「できる人ができる範囲で」が基本

避難所運営の専門家は、熊本地震の避難所運営について「『ご飯を配るのを手伝ってくれる?』 『掃除するのでできる人は手伝ってね』というように声をかける」アプローチを紹介して います。役割を強制するのではなく、できる人が自然に手を挙げられる雰囲気づくりが 重要とされています。手伝いたい気持ちがあれば、まずは運営者や受付に 「何か手伝えることはありますか」と一声かけてみましょう。逆に、動ける状態でなくても 引け目を感じる必要はありません。無理のない範囲で、が大前提です。役割分担表や 当番制など、アドリブに頼らず動ける仕組みについては避難所で動きやすくなる共通ルールで 詳しく解説しています。

力仕事・環境整備でできること

段ボールベッドやパーティションの組み立て、物資の運搬・仕分け、通路や共用スペースの 整備、清掃(トイレ清掃を含む)、ゴミの分別・搬出などは、体力に余裕がある人の 手が特に必要とされる作業です。過去の避難所では、「ここに通路をつくりましょう」 というように、避難者自身が声を上げて生活しやすいように環境を改善していった例も 報告されています。軍手や作業用手袋を持ち出し袋に入れておくと、こうした作業に すぐ加わりやすくなります。

情報伝達・受付まわりでできること

初めて避難してきた人にトイレ・水道・物資配布場所を案内する、掲示板の情報を整理する、 運営本部からの連絡事項を周囲に伝えるといった役割も、体力よりも気配りが求められる 仕事です。SNSで情報発信を手伝う場合は、確認の取れていない情報やデマを拡散しない よう、発信元が自治体・気象庁など公的機関かどうかを必ず確認してから共有しましょう。

見守り・要配慮者のサポート

高齢者・障害がある方・妊産婦・小さな子ども連れの家庭など、配慮が必要な人への 声かけや荷物運びの手伝い、子どもの見守りや遊び相手も、体力に自信がない人でも 取り組みやすい役割です。

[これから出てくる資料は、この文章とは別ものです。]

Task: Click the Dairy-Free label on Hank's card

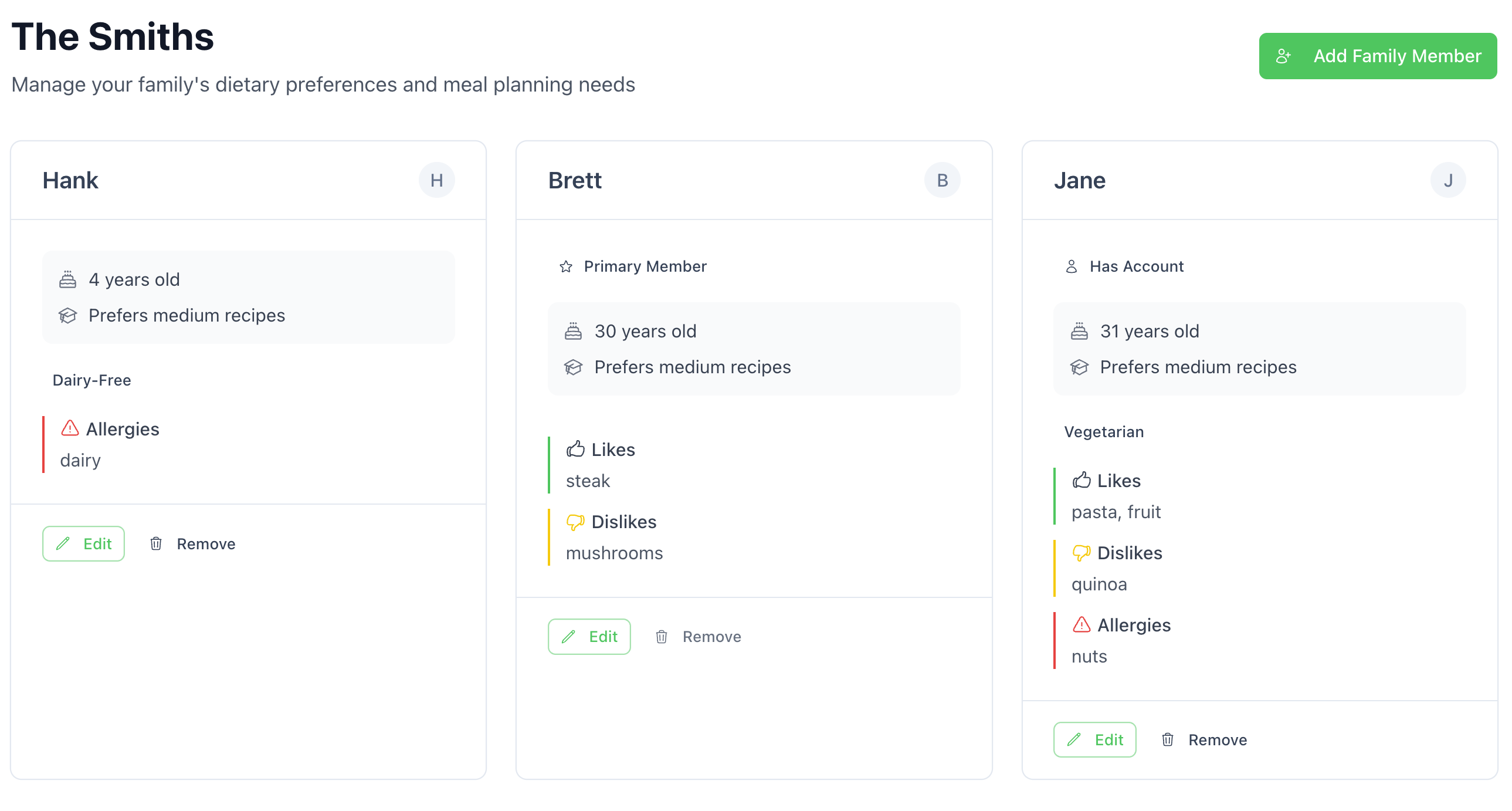Action: [x=91, y=380]

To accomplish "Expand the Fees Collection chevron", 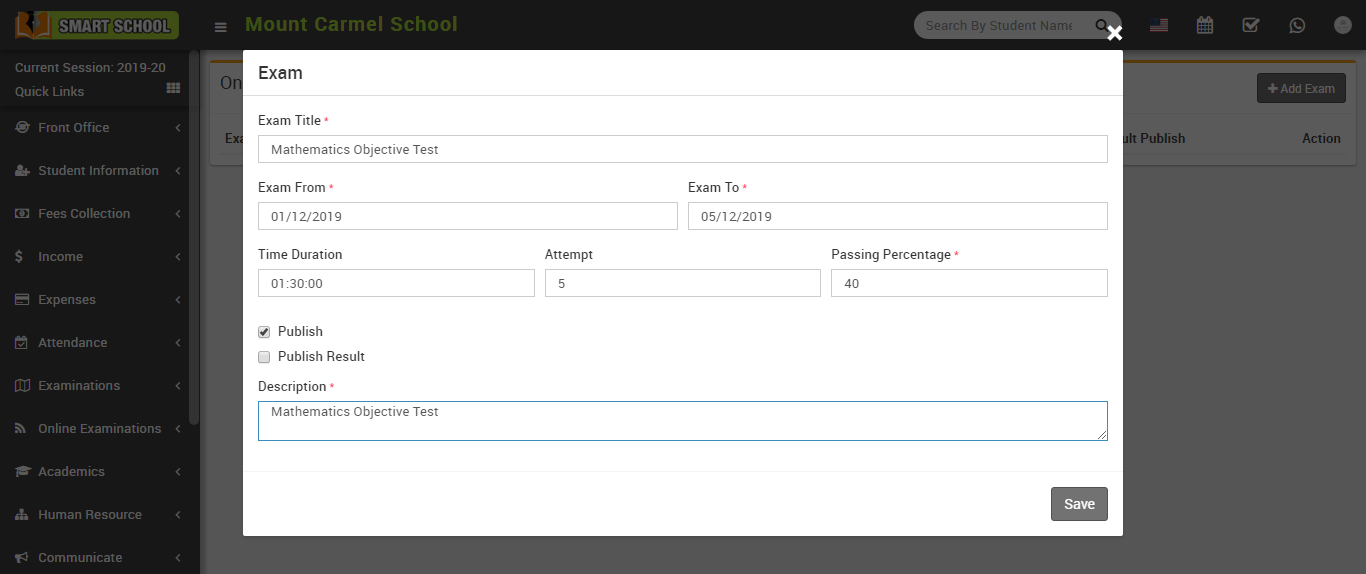I will point(177,214).
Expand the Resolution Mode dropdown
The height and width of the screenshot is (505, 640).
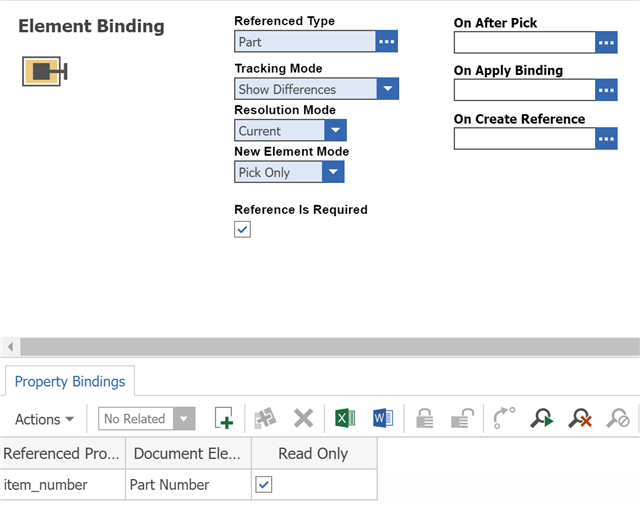[x=335, y=130]
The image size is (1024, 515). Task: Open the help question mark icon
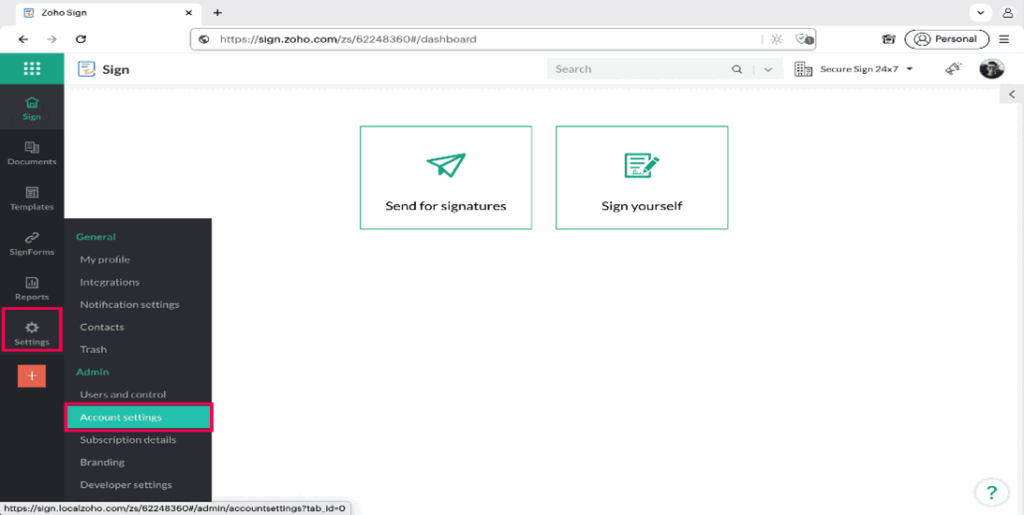point(990,492)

話を聞く(傾聴)だけでも、被災者の心の負担を和らげる 助けになります。声をかける際は「頑張って」ではなく「ゆっくり休んでください」 といった、相手に無理を強いない言葉を選ぶことが望ましいとされています。 夜間の見回りに協力することは、避難中の防犯・トラブル対策で 紹介した「人目のある環境づくり」にも直接つながります。

役割分担で気をつけたいこと(性別で固定しない)

過去の災害では、炊き出しや片付けが女性に、力仕事やがれき処理が男性にと、 性別で役割が固定化されてしまう問題が繰り返し指摘されてきました。力仕事の 対価は支払われるのに、炊事は無償のまま、という不公平が生じた例も報告されて います。内閣府男女共同参画局は、避難所の管理責任者に女性と男性の両方を 配置すること、リーダー・食事作り・片付けなどの役割を性別で固定しないことを 対策として挙げています。手伝う際は、自分の性別で「やるべき役割」を決めつけず、 得意なこと・できることを基準に関わることが望ましい形です。

頑張りすぎないための注意点

善意からの手伝いであっても、特定の人に役割が集中すると、その人自身が体調を 崩してしまうことがあります。また、被災者の生活のすべてを周囲が代行してしまうと、 被災者自身が「自分では状況を変えられない」と感じ、気力や生活機能の低下に つながるという指摘もあります。手伝う側は「助けてあげている」という気持ちを 前面に出さず、被災者本人のペースを尊重すること、手伝う側自身も無理をせず、 疲れたら休むことが大切です。役割が偏っていると感じたら、運営者にローテーションを 提案するのも一つの方法です。